> [Data extracts]:
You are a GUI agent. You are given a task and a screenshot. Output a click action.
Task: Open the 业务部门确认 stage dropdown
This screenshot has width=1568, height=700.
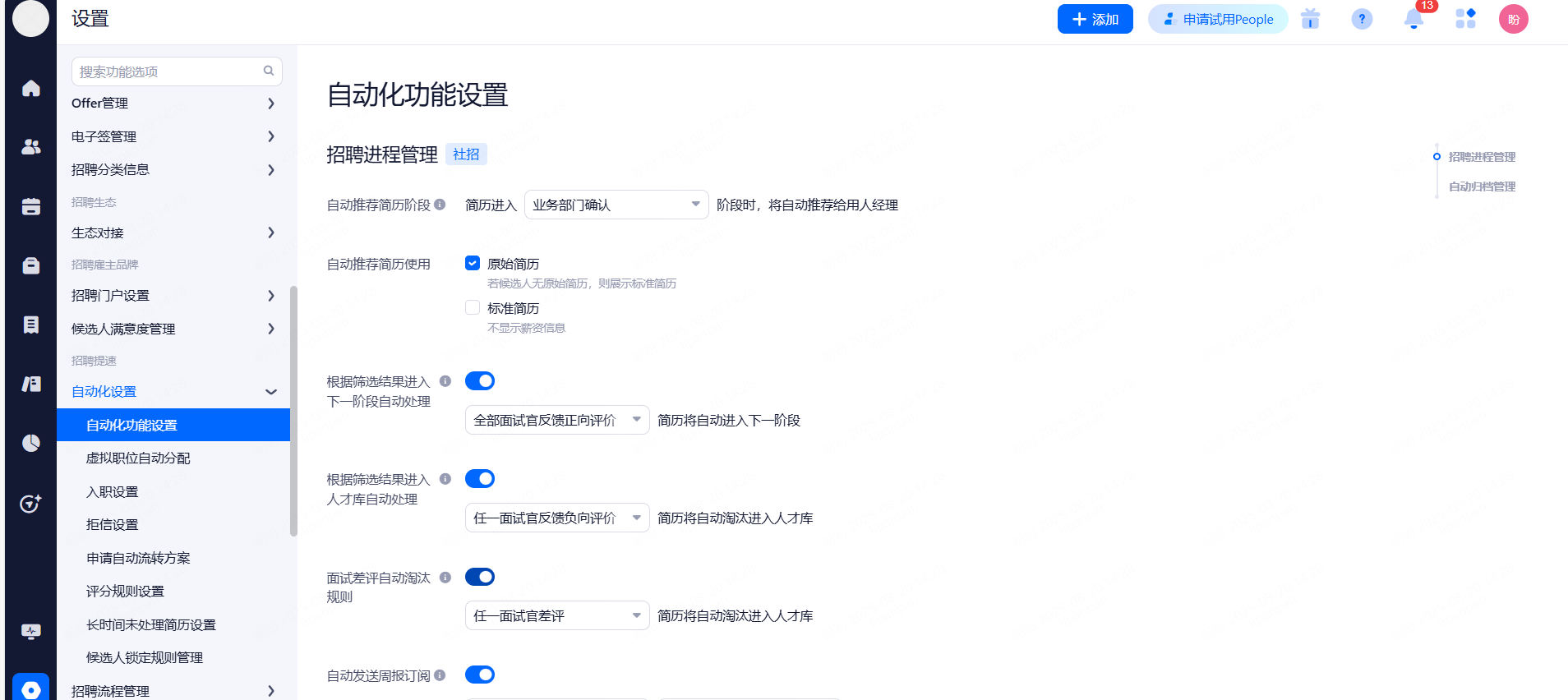coord(616,205)
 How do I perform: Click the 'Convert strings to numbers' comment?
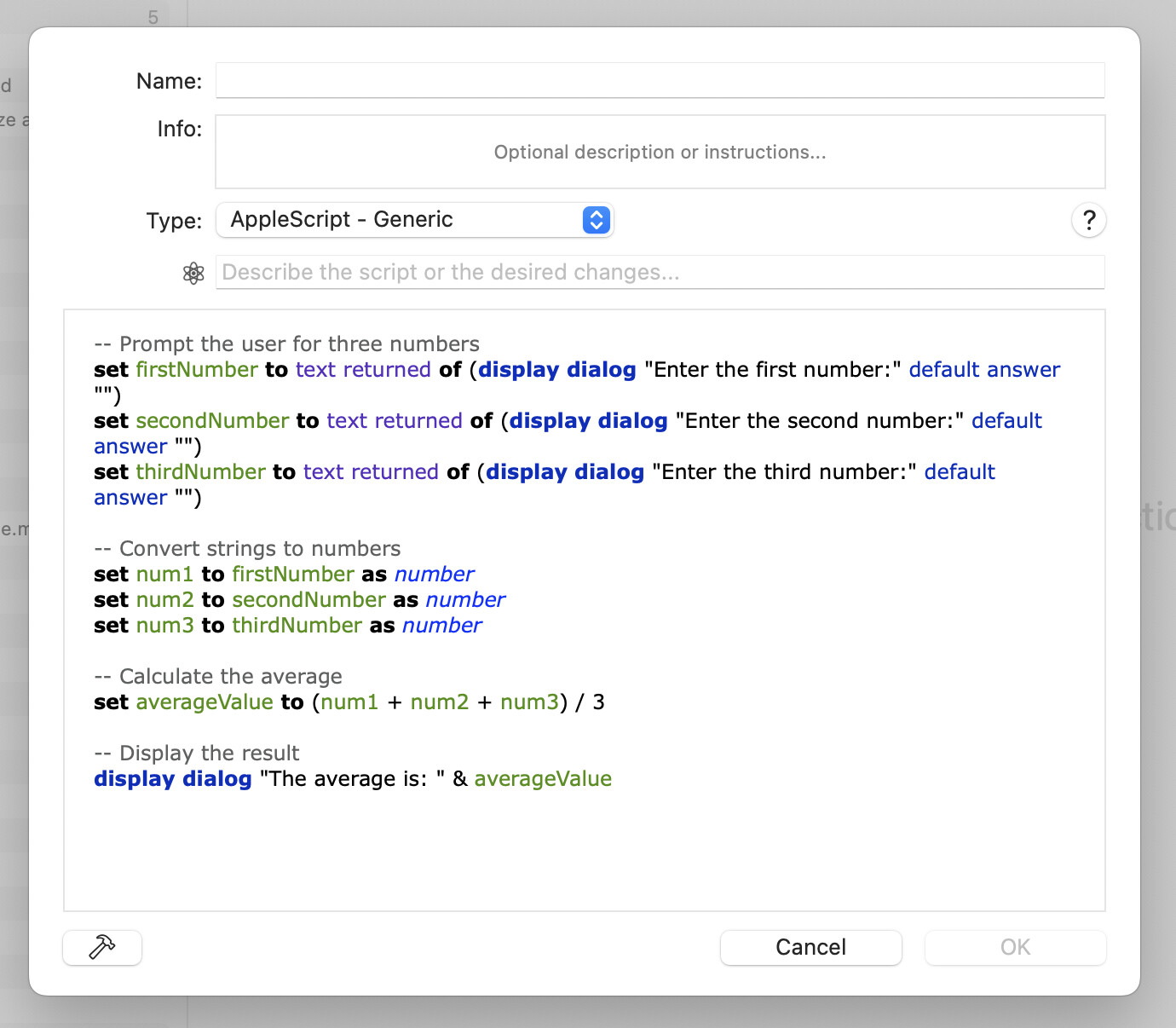pyautogui.click(x=247, y=549)
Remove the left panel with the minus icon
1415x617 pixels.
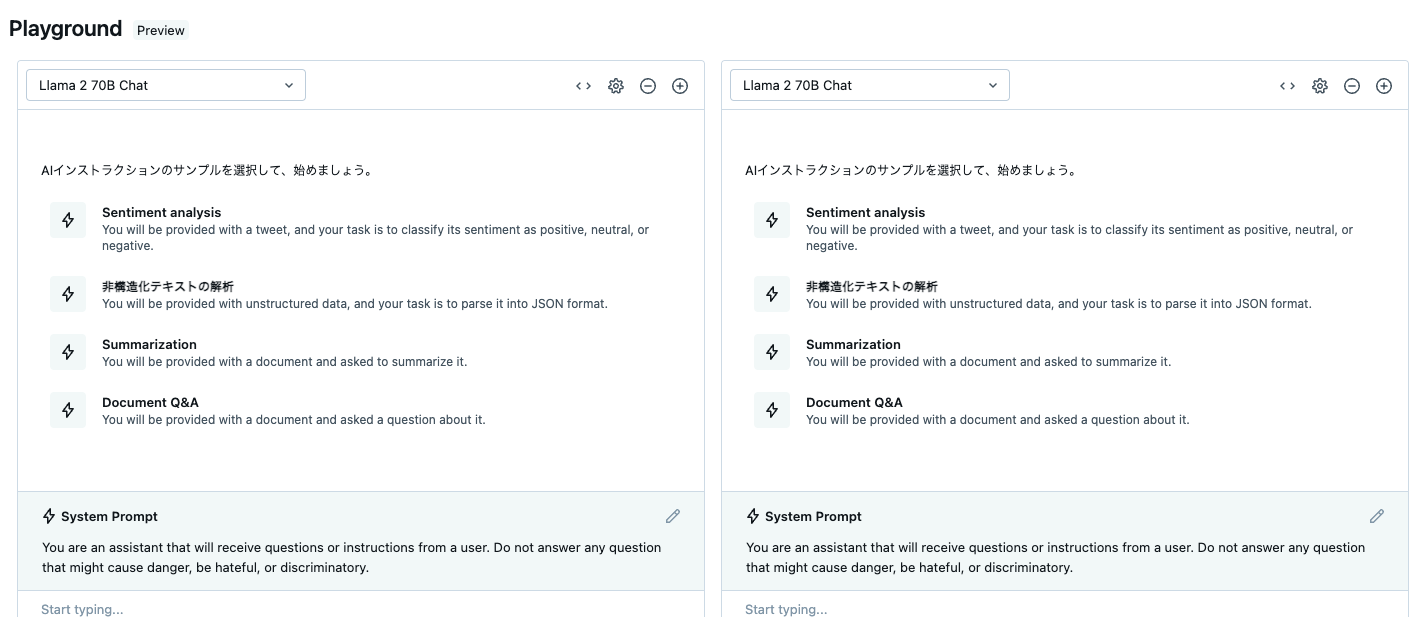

> [What is expected]:
Please output exactly the lines from the line containing "Task: Open the 业务部门确认 stage dropdown" through the last line of the records above, both included, and leave out any pictures.

> [Response to the exercise]:
Task: Open the 业务部门确认 stage dropdown
This screenshot has width=1568, height=700.
coord(616,205)
 How do I perform: Click the 'Convert strings to numbers' comment?
pyautogui.click(x=247, y=549)
Remove the left panel with the minus icon
1415x617 pixels.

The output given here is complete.